In short (and as the chorus echoes)? "Keep on dreamin' even if it breaks your heart." Or as our favorite Sweet Transvestite might say:


Dr. Frank N' Furter: "Don't dream it, BE it."

Hoge's message is clear: dreams aren't merely passing distractions from the day-to-day grind of everyday existence. Instead, they stick with you, and they hurt for a reason -- because they challenge us to strive for the really good stuff that might just be waiting around the bend if only we're brave enough to take the shot and chase them.

(Even if it breaks our hearts).

Since we're on the subject of heartbreak and dreams, however -- betcha' didn't know that American Gothic uber-genius Edgar Allan Poe (1809-1849) actually devoted a whole lot of his poetry to precisely such a topic, now didja'?


Yes, *that* Edgar Allan Poe (as in "That Guy Who Wrote 'The Raven'").

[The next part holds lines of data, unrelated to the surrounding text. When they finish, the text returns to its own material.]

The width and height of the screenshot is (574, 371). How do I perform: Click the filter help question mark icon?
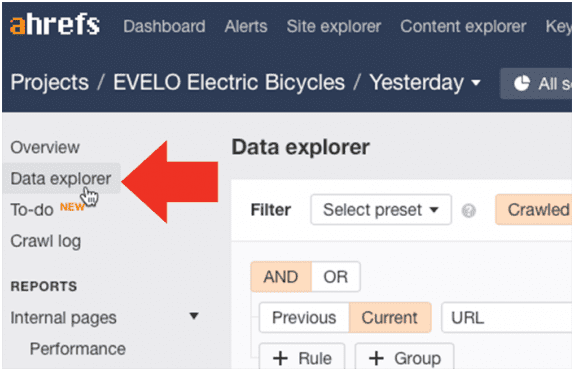pyautogui.click(x=469, y=211)
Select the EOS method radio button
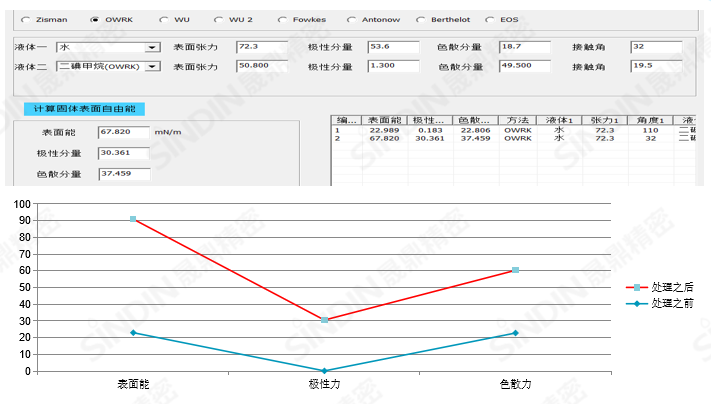The width and height of the screenshot is (711, 404). 490,19
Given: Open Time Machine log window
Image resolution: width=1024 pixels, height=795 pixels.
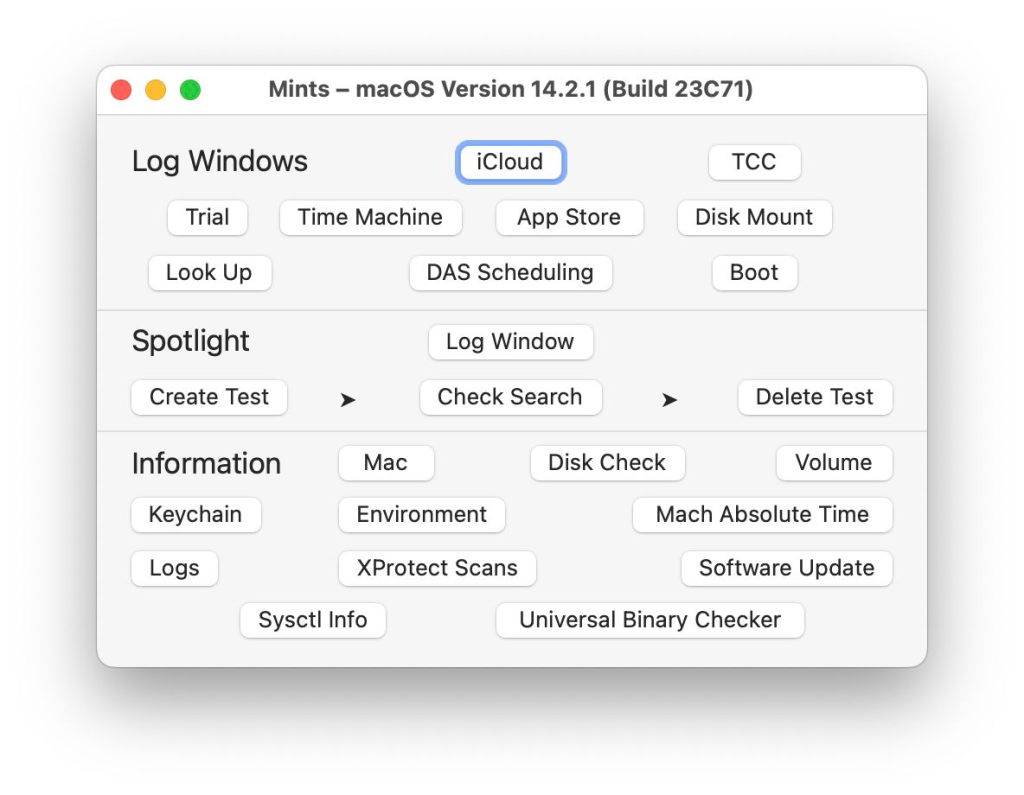Looking at the screenshot, I should [370, 217].
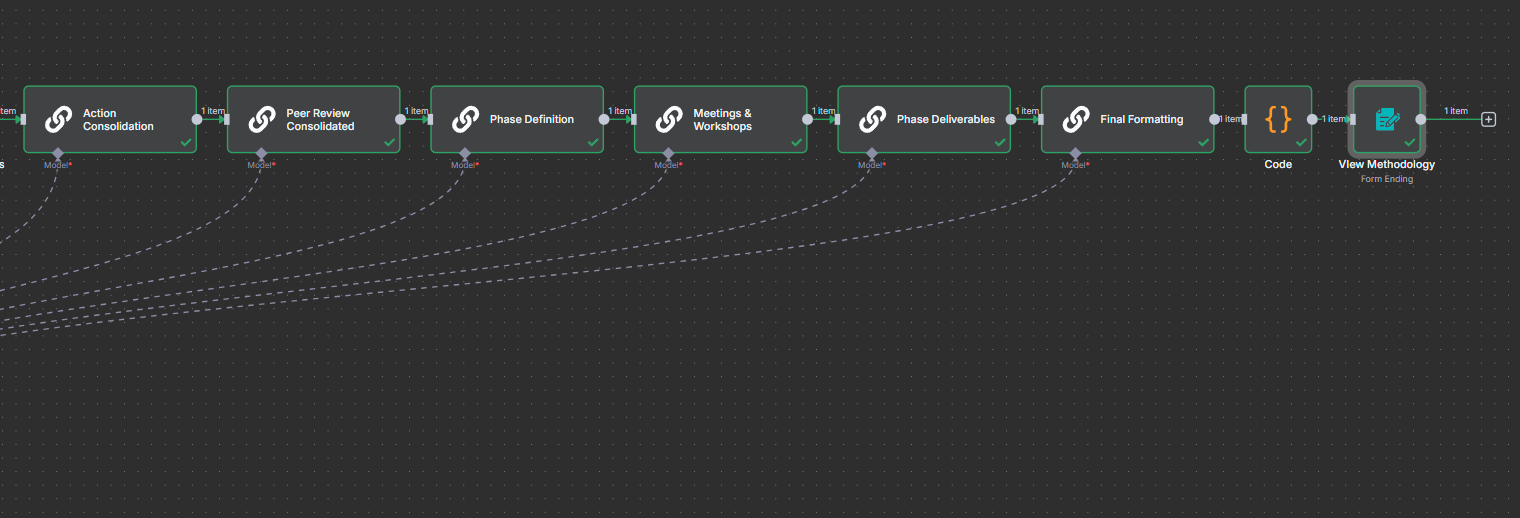Click the Phase Deliverables node chain icon
1520x518 pixels.
click(872, 119)
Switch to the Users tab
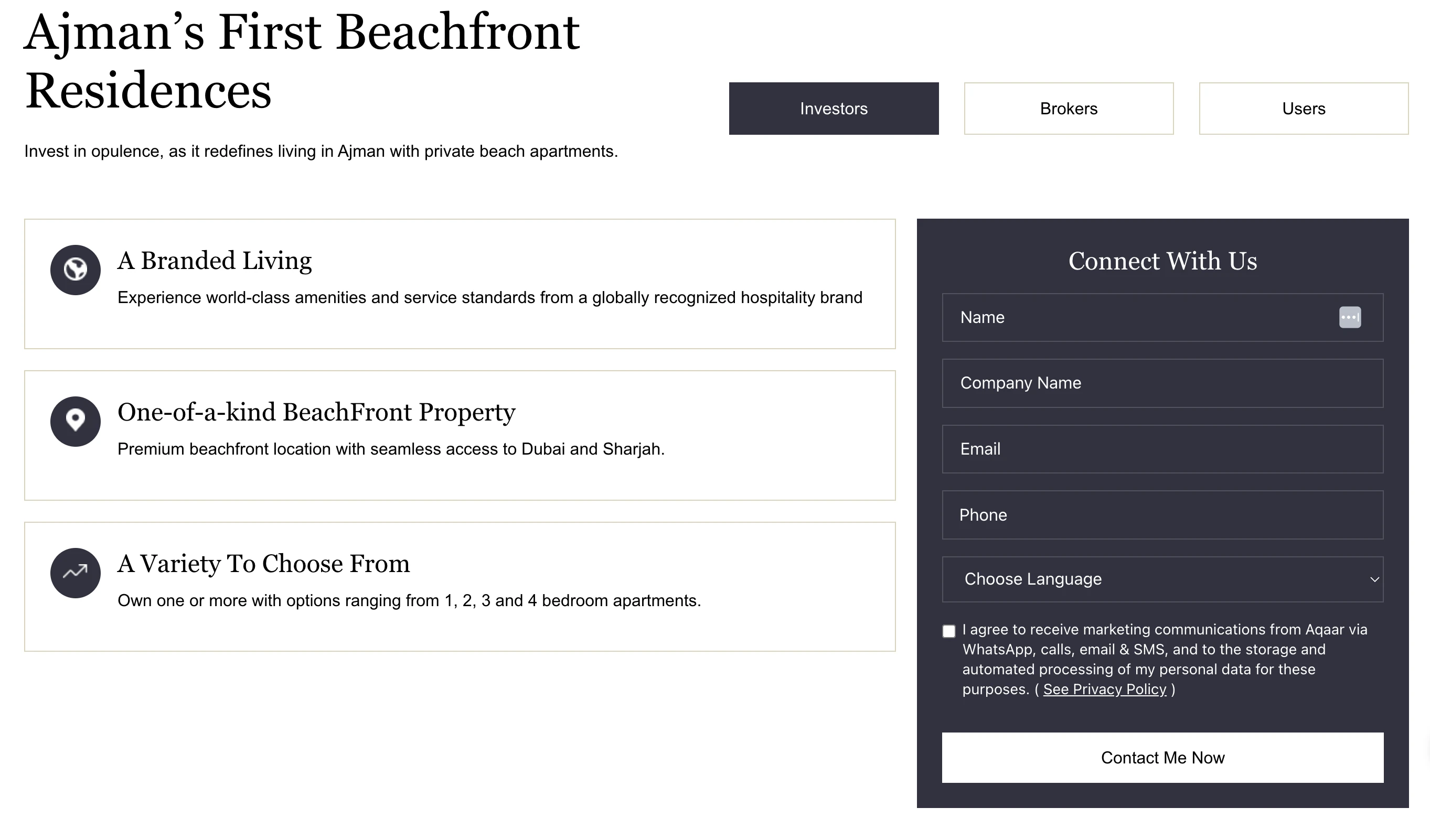 (1303, 109)
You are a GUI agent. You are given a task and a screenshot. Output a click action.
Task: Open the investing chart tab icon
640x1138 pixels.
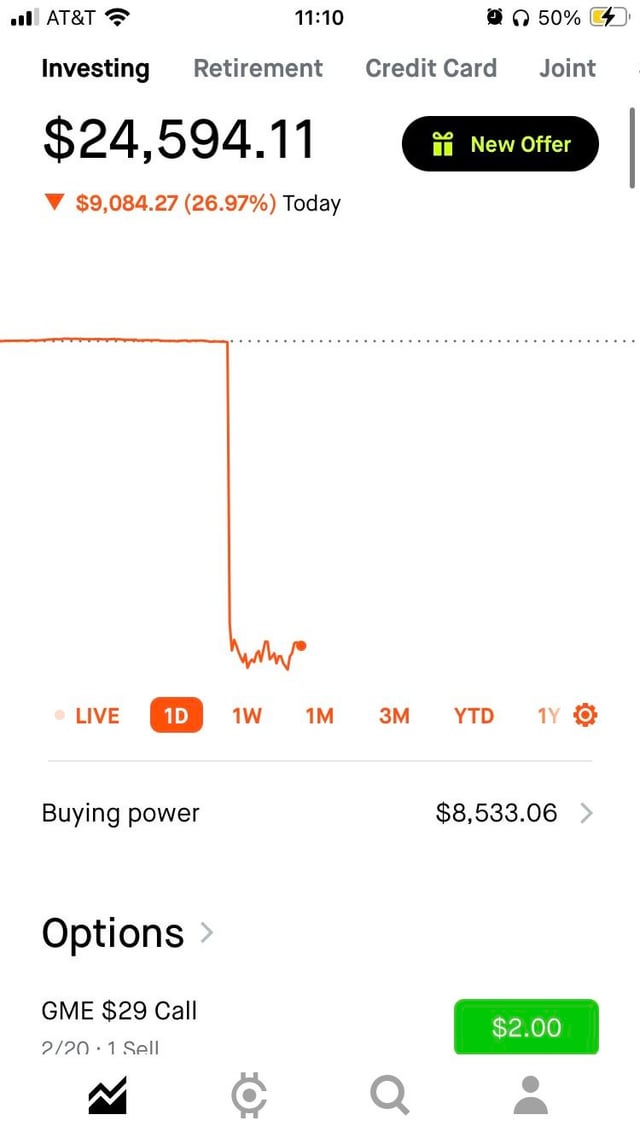[x=107, y=1096]
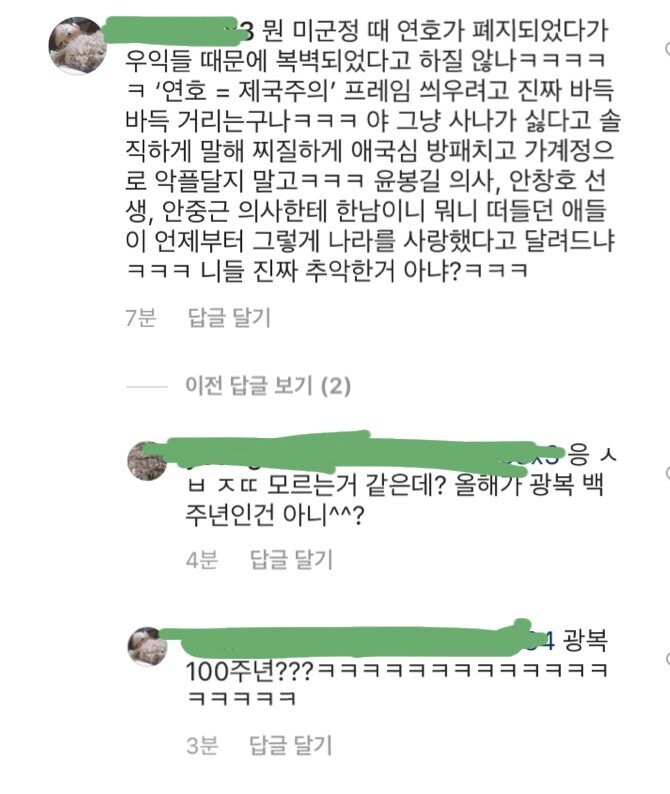Image resolution: width=670 pixels, height=794 pixels.
Task: Select the 4분 timestamp
Action: [202, 560]
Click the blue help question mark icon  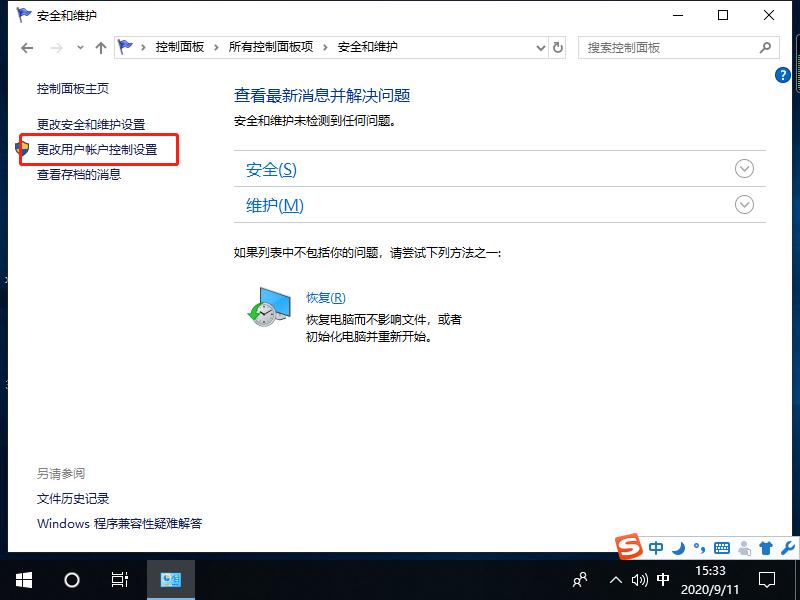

It's true: his "nightmare" stories are the ones that eventually earned Poe his reputation. But when he wasn't yammering away about pits, pendulums, tell-tale hearts, and unopened casks of Amontillado -- the nineteenth century Baltimore balladeer actually spent a pretty sizable chunk of his canon musing on the simple and happy stuff that we call dreams.

Here's a sample:
A Dream
In visions of the dark night
I have dreamed of joy departed
But a waking dream of life and light
Hath left me broken-hearted.
Ah! what is not a dream by day
To him whose eyes are cast
On things around him with a ray
Turned back upon the past?

That holy dream - that holy dream,
While all the world were chiding,
Hath cheered me as a lovely beam
A lonely spirit guiding.

What though that light, thro' storm and night,
So trembled from afar
What could there be more purely bright
In Truth's day-star?
Translation:

Dreams are like "lonely spirit[s]" -- they are "purely bright," but often as elusive as they are beautiful. And our inability to capture them is precisely the sort of thing that can leave a man "broken-hearted." But this isn't a reason to give up on them. For as Poe suggests, dreams can still lead us "throu[gh] storm and night" so as to draw us closer to bigger and better things in the long run.

In the end? Perhaps it's best to stick to the advice of our buddy Will Hoge:

"Keep on dreamin...'"

And whatever you do --

"... don't let it break your heart."

Monday, August 1, 2011

20. 100 Years - (Five For Fighting)


"Fifteen there's still time for you...
Time to buy and time to lose yourself within a morning star."
"Carpe diem," kiddies. That's Latin for "seize the freakin' day."


Horace (65 B.C. - 8 B.C.): "Hey - I never said 'freakin'"...

(Quiet, you).

The ancient fella's advice is as sound as it is age-old: you've only got a finite amount of time on this planet. So don't just let life happen to you -- take a chance, roll the dice, and savor each new opportunity wherever it may be.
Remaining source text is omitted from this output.